これだけ聞くと、持田のシンデレラストーリーで終わってしまうが、実は持田の芸能界デビューはこれが2度目。では最初のデビューはどのような形だったのだろうか……?
水着姿も披露していた持田香織のアイドル時代
ELTとしてデビューする前、持田香織はアイドルとして一時期を過ごしている。
元々、子役としてCMや雑誌で活躍していた持田は、ヤングマガジンが生んだアイドルユニット「黒ブタオールスターズ」の第2期メンバーとして芸能界デビューを果たす。連動していたテレビ東京系バラエティ番組『黒BUTA天国』から取ったわけだが、こんなユニット名が売れるとは思えない。要は、無名アイドルの寄せ集めである。
持田は当時15歳でメンバー最年少。
ちなみに、あの華原朋美もこの黒ブタオールスターズの第4期メンバーだ。
この頃、持田は「国民的美少女コンテスト」に出場するも、残念ながら予選敗退。持田かおり名義でシングルもリリースしているが、売れ行きはパッとせず。この時点で一旦は芸能界を離れ、夢だった歌手として再起を掛けたのが前述のエイベックスへの売り込みだったのだ。
女性ヴォーカル+男性2人の3人組ユニットは必ず上手くいかない?
デビュー当時は、DREAMS COME TRUE、MY LITTLE LOVER、globeなど、女性ヴォーカル+男性2人の3人組ユニットの活躍がめざましかった時代。ELTもこの流れに続き、国民的人気のアーティストとなったのはご存知のとおり。

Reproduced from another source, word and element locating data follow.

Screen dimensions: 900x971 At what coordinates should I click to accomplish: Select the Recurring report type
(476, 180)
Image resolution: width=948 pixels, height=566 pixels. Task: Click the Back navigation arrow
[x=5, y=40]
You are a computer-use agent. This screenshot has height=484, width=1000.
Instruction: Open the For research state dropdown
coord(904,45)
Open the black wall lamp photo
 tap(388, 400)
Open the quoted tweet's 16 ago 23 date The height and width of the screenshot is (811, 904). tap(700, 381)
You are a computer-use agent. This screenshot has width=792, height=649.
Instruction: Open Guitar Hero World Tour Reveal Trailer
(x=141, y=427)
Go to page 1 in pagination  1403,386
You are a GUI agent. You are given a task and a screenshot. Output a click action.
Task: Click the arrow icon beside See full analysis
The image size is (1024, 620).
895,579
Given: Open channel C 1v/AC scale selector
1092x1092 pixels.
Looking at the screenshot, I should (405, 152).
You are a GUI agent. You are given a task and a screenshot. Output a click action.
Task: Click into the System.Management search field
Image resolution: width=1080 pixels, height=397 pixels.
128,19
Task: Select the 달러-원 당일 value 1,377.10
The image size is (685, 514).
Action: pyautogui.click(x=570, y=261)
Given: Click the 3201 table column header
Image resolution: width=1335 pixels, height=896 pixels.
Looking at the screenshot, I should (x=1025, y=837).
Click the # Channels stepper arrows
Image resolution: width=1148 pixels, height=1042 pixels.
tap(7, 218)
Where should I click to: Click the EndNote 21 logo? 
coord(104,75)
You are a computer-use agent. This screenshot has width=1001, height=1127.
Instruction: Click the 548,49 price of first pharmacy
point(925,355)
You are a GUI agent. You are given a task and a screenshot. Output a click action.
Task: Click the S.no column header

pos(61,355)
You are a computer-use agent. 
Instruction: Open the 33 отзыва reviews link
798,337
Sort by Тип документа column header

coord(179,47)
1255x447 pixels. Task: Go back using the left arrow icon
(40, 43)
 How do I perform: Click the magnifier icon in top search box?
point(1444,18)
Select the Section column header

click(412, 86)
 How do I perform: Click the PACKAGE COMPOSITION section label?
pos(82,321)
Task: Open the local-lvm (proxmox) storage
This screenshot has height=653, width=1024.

しかし、このユニット編成での関係はなぜか破綻するのもまた事実。
西川隆宏が脱退後に暴行&覚せい剤取締法違反で逮捕されたドリカム、akkoのソロプロジェクトとなったマイラバ、KEIKOが病に倒れたglobe。そして、自らの音楽活動に専念するために五十嵐充が脱退したELT。理由は違えど、それぞれメンバーの脱退を経験している。この流れは必然だったのだろうか?
ユニットの要・五十嵐の脱退を経て、“持田香織とその他”から“持田香織ともう一人”となったELT。
結婚を経て、歌詞の世界にますます広がりを見せるであろう持田香織はもちろん、「得意ではないけど、ELTにとってプラスになるなら、失敗しようがバラエティでもなんでもやる覚悟はできていますよ」と語る、ギターの“いっくん”こと伊藤一朗の今後からも目が離せない。